Yes. Okay. I take all three of those. As I said, renewals will take place. It's not an issue to do renewals and so that is continuing. On the debt side, for the time being, as you probably will know better than I do, the debt markets are pretty healthy. There was a bit of a kind of a little stumble at the beginning but now everything is pretty much back in line. We even see CMBS coming back in. So we – at the moment we have no reason to believe that these renewals will not take place. Obviously, once we see pricing readjust that may mean that that kind of the leverage ratios are changing for some of these deals. But there is a market for all of it.

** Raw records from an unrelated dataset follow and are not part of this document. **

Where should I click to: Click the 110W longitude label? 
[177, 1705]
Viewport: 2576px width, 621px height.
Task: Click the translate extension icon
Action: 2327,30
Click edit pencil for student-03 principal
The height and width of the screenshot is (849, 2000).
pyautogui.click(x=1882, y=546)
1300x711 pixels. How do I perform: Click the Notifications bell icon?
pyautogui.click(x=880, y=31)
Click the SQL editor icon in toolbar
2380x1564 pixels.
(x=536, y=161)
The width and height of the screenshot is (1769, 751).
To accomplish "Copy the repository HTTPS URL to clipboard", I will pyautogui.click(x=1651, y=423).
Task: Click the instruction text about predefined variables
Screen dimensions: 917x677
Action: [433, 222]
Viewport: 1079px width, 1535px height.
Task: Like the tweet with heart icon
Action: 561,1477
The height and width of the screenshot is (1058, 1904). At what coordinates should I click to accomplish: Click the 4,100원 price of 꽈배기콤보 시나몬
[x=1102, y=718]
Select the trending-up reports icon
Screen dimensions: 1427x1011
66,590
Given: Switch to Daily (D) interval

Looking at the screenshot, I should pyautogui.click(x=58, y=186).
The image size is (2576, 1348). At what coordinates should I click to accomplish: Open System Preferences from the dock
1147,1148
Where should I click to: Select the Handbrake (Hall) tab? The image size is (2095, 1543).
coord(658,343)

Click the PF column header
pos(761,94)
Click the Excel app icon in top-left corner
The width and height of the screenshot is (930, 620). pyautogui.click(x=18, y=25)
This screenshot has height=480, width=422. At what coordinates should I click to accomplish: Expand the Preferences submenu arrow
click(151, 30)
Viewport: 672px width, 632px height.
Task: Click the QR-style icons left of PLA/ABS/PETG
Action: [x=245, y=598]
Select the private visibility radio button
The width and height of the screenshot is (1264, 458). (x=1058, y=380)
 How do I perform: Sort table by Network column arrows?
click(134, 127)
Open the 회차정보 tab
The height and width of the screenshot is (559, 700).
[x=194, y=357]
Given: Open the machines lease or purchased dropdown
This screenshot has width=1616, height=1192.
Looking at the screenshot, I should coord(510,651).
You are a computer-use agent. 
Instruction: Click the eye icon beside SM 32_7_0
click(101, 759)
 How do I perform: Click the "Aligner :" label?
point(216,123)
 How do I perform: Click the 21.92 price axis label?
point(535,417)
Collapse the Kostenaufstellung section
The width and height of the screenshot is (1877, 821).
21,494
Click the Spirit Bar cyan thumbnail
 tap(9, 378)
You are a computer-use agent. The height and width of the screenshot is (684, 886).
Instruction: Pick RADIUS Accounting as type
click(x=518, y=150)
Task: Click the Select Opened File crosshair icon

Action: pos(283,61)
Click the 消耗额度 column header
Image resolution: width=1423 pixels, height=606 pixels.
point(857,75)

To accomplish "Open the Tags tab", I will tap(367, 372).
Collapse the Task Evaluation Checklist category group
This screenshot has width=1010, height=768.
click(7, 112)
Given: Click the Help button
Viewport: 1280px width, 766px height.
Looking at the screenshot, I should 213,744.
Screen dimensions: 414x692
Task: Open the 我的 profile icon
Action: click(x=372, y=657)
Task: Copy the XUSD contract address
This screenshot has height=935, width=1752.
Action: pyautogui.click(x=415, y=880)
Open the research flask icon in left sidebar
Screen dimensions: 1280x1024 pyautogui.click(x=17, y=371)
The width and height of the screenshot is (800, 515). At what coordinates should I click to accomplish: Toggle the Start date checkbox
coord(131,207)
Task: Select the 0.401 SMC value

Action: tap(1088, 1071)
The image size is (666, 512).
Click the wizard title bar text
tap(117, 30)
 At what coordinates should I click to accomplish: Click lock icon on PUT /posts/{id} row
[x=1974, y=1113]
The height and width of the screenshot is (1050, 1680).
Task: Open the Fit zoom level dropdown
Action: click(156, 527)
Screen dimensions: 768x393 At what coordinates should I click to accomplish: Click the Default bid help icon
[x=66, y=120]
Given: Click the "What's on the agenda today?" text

And so we will see that as part of our business in capital markets going forward, which is probably even more resilient than plain investment sales over the next one or two quarters. And the last one on valuation. I think in valuations you have to be very precise. All these monthly or quarterly or half annual or annual valuation, they can all be done desktop. So they will continue and we see a very, very strong demand for those. I mean, it's even in those times you usually have a higher demand because the question on who is delivering the valuation becomes of higher importance in more challenging times than in brilliant times and that usually favors JLL. Where we will see an impact on valuations is kind of one-off transaction less valuations. If there are less transactions then there is less need for valuation. And so it depends a little bit on the business mix country-by-country. We have some countries in our portfolio, who have actually growth in their valuation business and we have other countries who see the impact of less transactions happening. But overall, this is a pretty stable business for us.

Jade Rahmani, Analyst

Thank you very much.

Operator, Operator

There are no further questions at this time. I'll turn the call back over to the presenters.

Christian Ulbrich, CEO

Thank you. Well, with no further questions, we will close today's call. Thank you for participating. Stephanie and I look forward to speaking to you again following the second quarter. Stay well. Thank you.

Operator, Operator

Ladies and gentlemen, this concludes today's conference call. Thank you for participating. You may now disconnect.